Since giving up the Microsoft chairman job, Gates has become deeply involved with energy issues.

At the kickoff to the 2015 climate conference in Paris, he launched Breakthrough Energy Ventures, recruiting other billionaires for a fund to push clean-energy ideas out of the lab and into the marketplace. So far, this group, has invested more than $1 billion, according to Gates.

Gates is also the chairman of the board of Bellevue-based TerraPower, a nuclear reactor design company that is working to developing new technologies.

Gates cited several reasons for supporting I-1631.

Gates thinks that passing the measure would help Washington become a hub for work on clean energy and climate. Also, he wrote that the measure would help create a market signal to drive adoption of renewable-energy sources and it also would help to keep two sources of what he termed "clean energy" -- hydroelectricity and nuclear power -- competitive.

Gates is diving into an initiative fight that is expected to be the most costly in state history.

Currently, the Washington State Public Disclosure Commission lists more than $8.3 million in contributions to the campaign seeking to pass the carbon fee. They include $1 million from the Nature Conservancy, $900,000 from the League of Conservation Voters and $500,000 from Craig McKibben, who founded a Seattle-based software company. Former New York Mayor Michael Bloomberg also has pledged a $1 million to the campaign.

Backers of the ballot measure are being outspent by opponents, who have received more than $22 million in contributions

Opponents have not derided the concept of putting a price on carbon pollution, but the have said the measure is flawed.

They argue it offers too many exemptions for big polluters and would unfairly burden consumers and state businesses with a fee that would rise each year on fossil fuels that power cars and trucks and heat homes.

The report released Tuesday by the No on 1631 coalition was conducted by six NERA researchers who have not taken a position on the ballot measure.

Their study determined what the authors call the  "net (financial) impact" on households. This includes  the direct expenses of higher fossil-fuel prices but also what the authors said were other costs  resulting  from passage of the measure.
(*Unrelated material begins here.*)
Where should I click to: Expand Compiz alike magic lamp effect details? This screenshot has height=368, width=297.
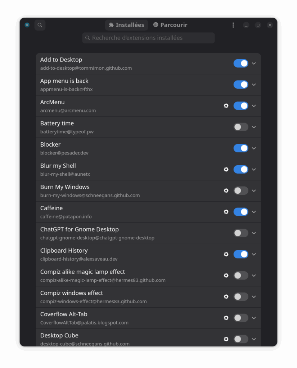(254, 276)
They concluded that, in 2020, the average Washington household would shoulder more  than $36 a month in additional expenses, and those household costs would rise each year after that.

That figure is disputed by initiative proponents, who cite an analysis by the Washington State Budget & Policy Center, a backer of the ballot measure, which put the put the direct added energy costs in 2020 at $13 monthly per household.

The NERA report  also challenges the proponents claims about the scope of  of greenhouse gas emissions that would be achieved by the measure.

The NERA researchers forecast that state greenhouse gas emissions would decline between 2020 and 2035 by 12 million metric tons. Their report found that  7.2 million metric tons of that reduction would result from the carbon fee, and the rest would have happened even without the measure.

Proponents dispute that conclusion. They say the measure is designed to reduce state carbon emissions by more 27.8 million metric tons by 2035, and will accomplish that goal, according to Nick Abraham, a spokesman for the Yes on 1631 campaign.